En la quietud de mis últimos años, planeo observar cómo crece un árbol, un abedul que planté hace más de 30 años, cuando era apenas un arbolito. Ahora se eleva en todo el esplendor de la madurez, frente al ventanal de nuestra casa, bello en todas las estaciones del año.

Así sucede con nuestros emprendimientos espirituales: Tal vez hayamos plantado, regado y cuidado en exceso nuestros «arbolitos» (aquellos a quienes hemos guiado) por un tiempo, pero sólo Dios puede hacer de ellos un «árbol».
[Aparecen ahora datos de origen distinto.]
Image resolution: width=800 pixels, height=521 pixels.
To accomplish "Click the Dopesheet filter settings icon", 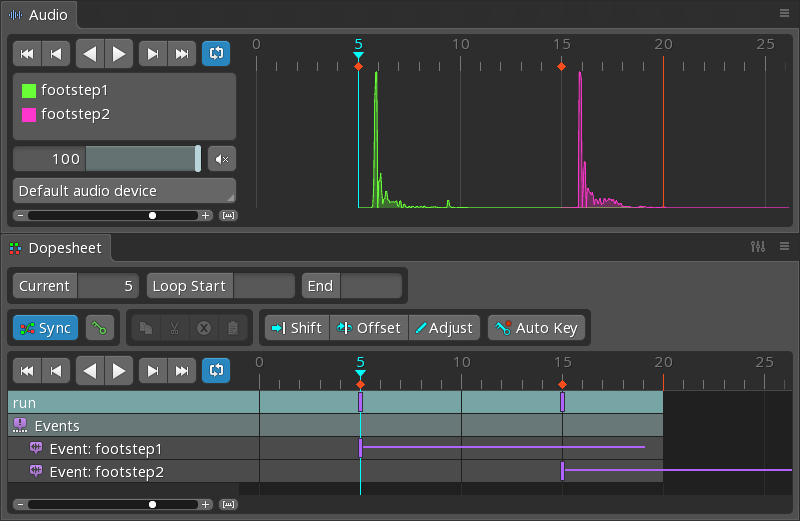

En ocasiones, tengo noticias de personas a las cuales serví hace años y me deleito al saber que han madurado y han sido poderosamente utilizadas por Dios, sin ninguna ayuda de mi parte. Esto es un sabio recordatorio de que yo planto y riego durante un tiempo, y ayudo a otros a crecer «en todo en aquel que es la cabeza, esto es, Cristo» (Efesios 4:15), pero que sólo Dios «da el crecimiento» (1 Corintios 3:6-7).
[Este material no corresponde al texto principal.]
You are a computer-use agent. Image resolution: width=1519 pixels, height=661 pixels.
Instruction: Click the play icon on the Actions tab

El teólogo alemán Helmut Thielicke escribe: «El hombre que no sabe cómo soltar las riendas, que desconoce el gozarse con confianza y sosiego en Aquel que lleva a cabo Sus propósitos sin nuestra participación (o también mediante o a pesar de nosotros), en Aquel que hace crecer los árboles […] ese hombre, en su vejez, no se convertirá en otra cosa que en una criatura miserable».

Así que, a mi edad, quizá todavía me ocupe de uno o dos arbolitos, pero, normalmente, los dejo y los veo crecer.